Hi,
I am using big and heavy horn speaker.
When i disassemble that before, It was very difficult to put back together.
And i dont remember which wires are positive and negative.
In the case of Woofer, it can be checked by batteries, but in the case of Horn (Tweeter), is there a way to check?
I am using big and heavy horn speaker.
When i disassemble that before, It was very difficult to put back together.
And i dont remember which wires are positive and negative.
In the case of Woofer, it can be checked by batteries, but in the case of Horn (Tweeter), is there a way to check?
You can do it acoustically using your ears. Take a reference speaker and put it as close to the horn as you can. Drive pink noise (FM interstation hiss would do...) into it, connected to an amp in the proper + to + polarity. Connect your horn speaker in parallel with that.
If the horn is in phase with the reference speaker, you should hear an increase in loudness directly between them. If out of phase, it will get louder on either side of center.
See if you can make that work to ID the + wire of your horn.
If the horn is in phase with the reference speaker, you should hear an increase in loudness directly between them. If out of phase, it will get louder on either side of center.
See if you can make that work to ID the + wire of your horn.
Are you able to touch the diaphragm? If so you can tap it while using a voltmeter on the poles, the value should be negative. In theory, have not tried it myself.
The concept of polarity doesn't apply to the output of long horns since the waves spin different times getting to the output. With DSP, you can find a sort-of-a-bit preferred phase for the driver in its interaction with the other speakers. But jjasniew's clever technique does not reveal how your interaction plays out since his reference is located at the horn's output, not where your other speakers are.
B.
B.
I (really) think the most simple solution is to build it all up, download an audio analyser on your phone and measure the system output with pink noise. When you hook up things wrong, you'd likely get a lower output at the crossover band. Free apps that do this for you are the AudioTools basic bundle and the Etani RTA app.
Respectfully, as someone who has fooled with polarity and phase for horns and remote subs, you need a freq check (REW) to see the results for each polarity. Sometimes hard to decide which is better and so a clearer understanding of which sounds better and why helps.
Likely, the two polarities will sound comparably loud on white noise.
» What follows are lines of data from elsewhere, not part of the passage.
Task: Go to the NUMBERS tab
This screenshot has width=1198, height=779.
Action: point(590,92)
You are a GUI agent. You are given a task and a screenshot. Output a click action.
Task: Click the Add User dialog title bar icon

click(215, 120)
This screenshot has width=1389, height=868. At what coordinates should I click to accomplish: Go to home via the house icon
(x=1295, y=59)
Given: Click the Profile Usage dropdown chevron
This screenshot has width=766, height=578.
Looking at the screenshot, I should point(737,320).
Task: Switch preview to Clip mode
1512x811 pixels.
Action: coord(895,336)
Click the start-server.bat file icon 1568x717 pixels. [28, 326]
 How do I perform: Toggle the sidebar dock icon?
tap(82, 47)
No, this doesn't match naive notions of polarity.
B.
Likely, the two polarities will sound comparably loud on white noise.
No, this doesn't match naive notions of polarity.
B.
In case of a stereo pair of speakers, wires must be set similarly! I your speakers are 2-way construction, simple listening test will be enough.
Poor design is obviously common with 2-way speakers with compression driver/horn, making highpassed driver to be several cycles late. This will make polarity checking complicated without measurements. Also no so important, unless one has a pair of speakers...
Poor design is obviously common with 2-way speakers with compression driver/horn, making highpassed driver to be several cycles late. This will make polarity checking complicated without measurements. Also no so important, unless one has a pair of speakers...
Hi, i'm constantly matching polarities, on 4 and 5-way DIYs....most all with CDs.
Best way no doubt is to measure impulse response using linear view, looking for tallest absolute value peak, and making it positive.
Without that, as you know 9v battery works great for cones.
Also works for CD, although i'd use a 1.5v battery.
A single sheet of one-ply toilet paper, or thin plastic food wrap, over the CD exit hole can usually be seen to puff out a little when polarity positive.
Oh, I strongly disagree with the comment that polarity doesn't apply to horn output. Never met such yet......
Best way no doubt is to measure impulse response using linear view, looking for tallest absolute value peak, and making it positive.
Without that, as you know 9v battery works great for cones.
Also works for CD, although i'd use a 1.5v battery.
A single sheet of one-ply toilet paper, or thin plastic food wrap, over the CD exit hole can usually be seen to puff out a little when polarity positive.
Oh, I strongly disagree with the comment that polarity doesn't apply to horn output. Never met such yet......
If you can remove tweeter driver from a horn and put it very close to reference driver than method by jjasniew will work if you use single frequency with wavelenght several times longer than distance between drivers.
Q:How do you know if crossover is designed so that polarity is same or opposite for woofer and compression driver/tweeter?
A: By measuring the acoustic output
ps. Once I had a ready-made xo for a kit speaker, where tweeter connectors were marked wrong way, obviously to minimize mistakes by random builders. I have also seen some refurbished speakers where wires connections were "corrected", which was wrong for LR2 xo.
A: By measuring the acoustic output
ps. Once I had a ready-made xo for a kit speaker, where tweeter connectors were marked wrong way, obviously to minimize mistakes by random builders. I have also seen some refurbished speakers where wires connections were "corrected", which was wrong for LR2 xo.